## WORK REQUEST
Only the lines from the one that contains "How do I perform: Click" through the last line of the data below should be duplicated, exactly and without pictures.

Pixel coordinate grounding data:
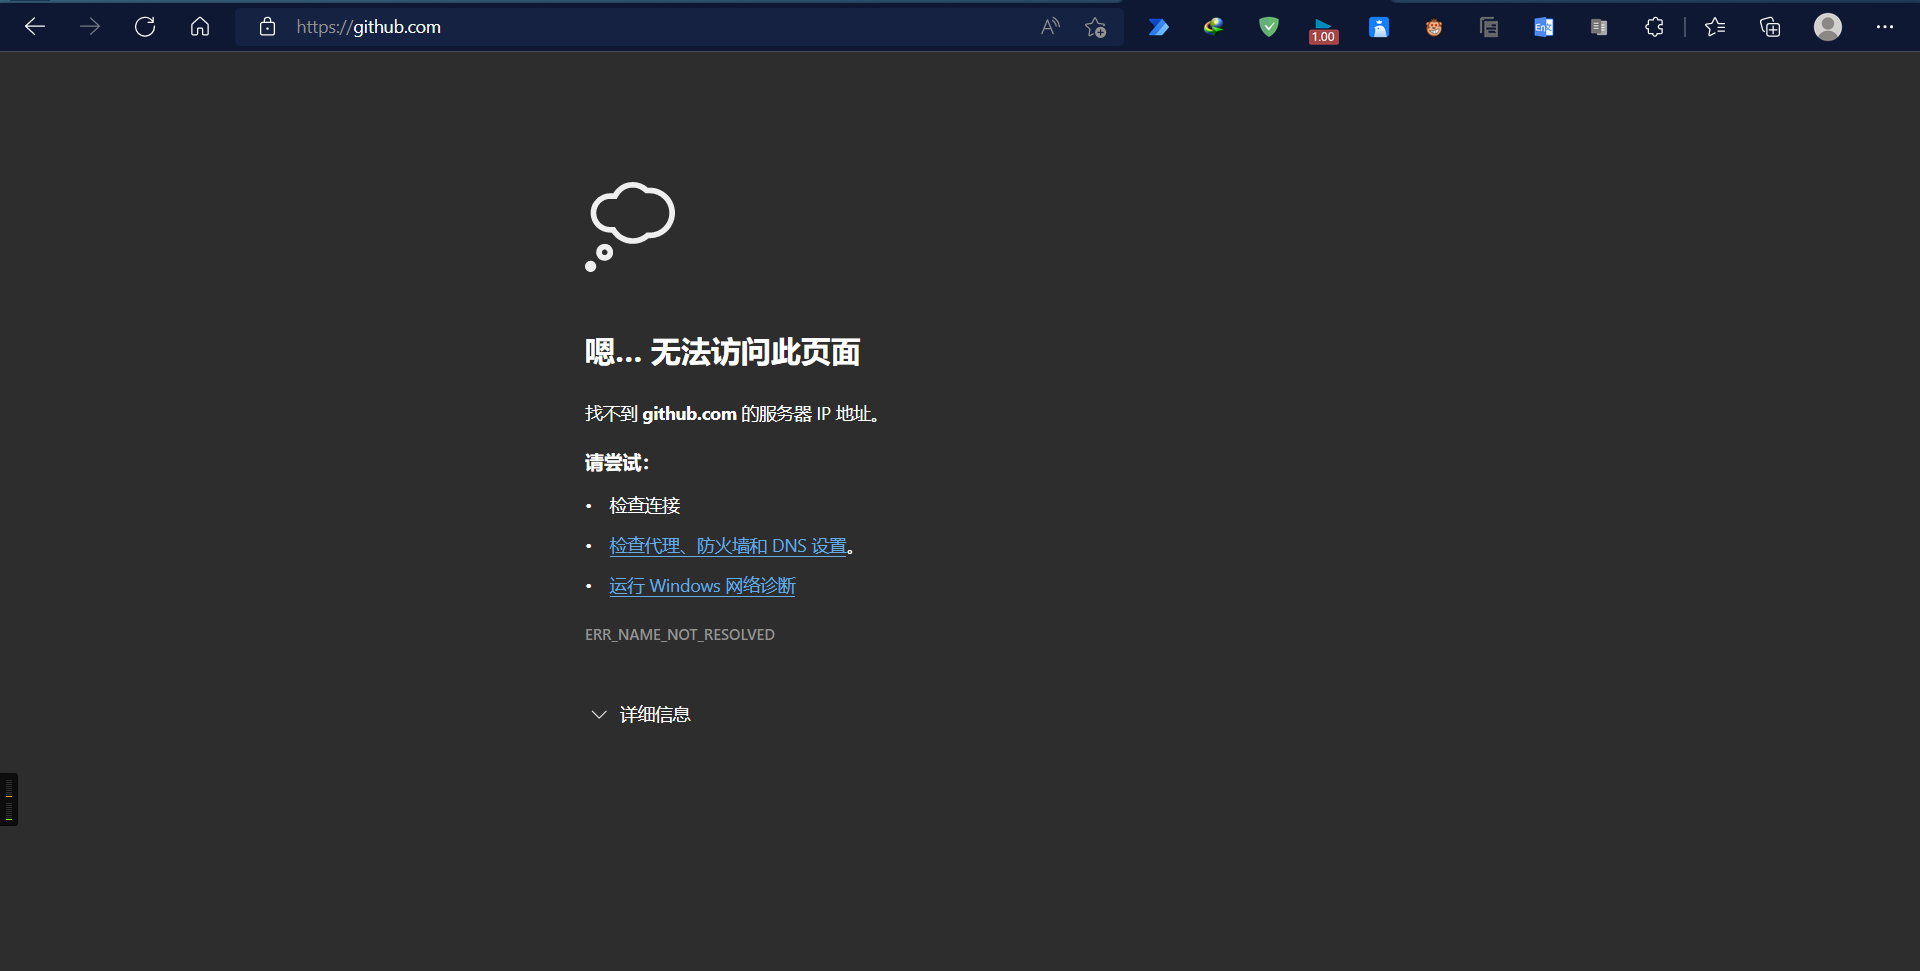Open the Power Automate extension
This screenshot has width=1920, height=971.
tap(1158, 27)
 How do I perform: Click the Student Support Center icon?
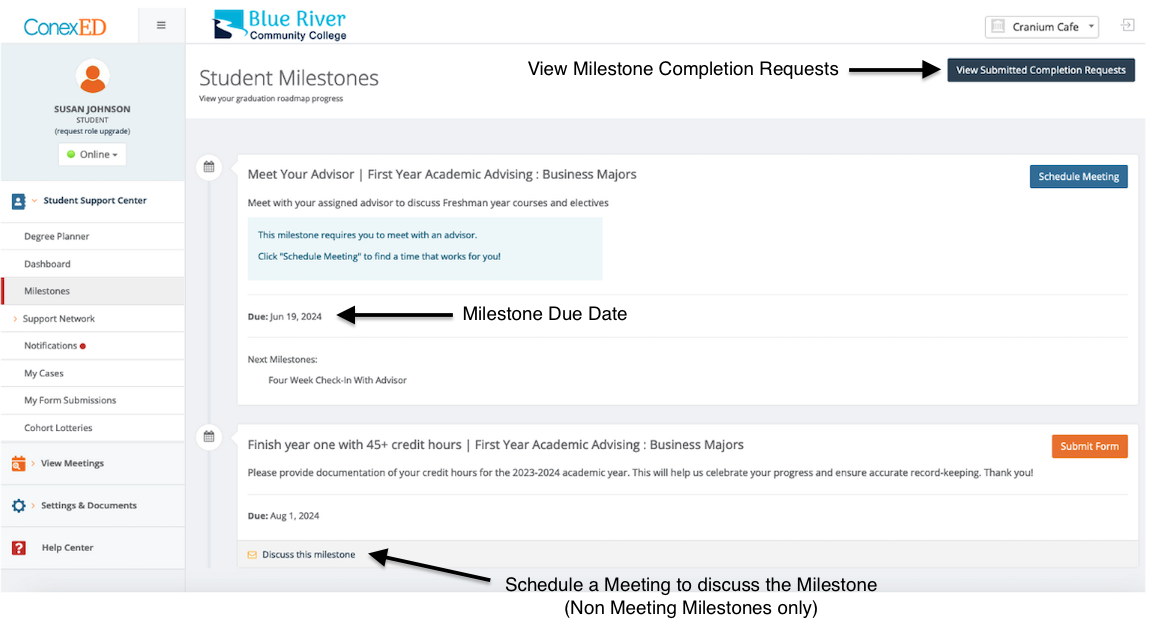[x=19, y=201]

## ANSWER BOX
 How do I perform: Click the Student Support Center icon?
[x=19, y=201]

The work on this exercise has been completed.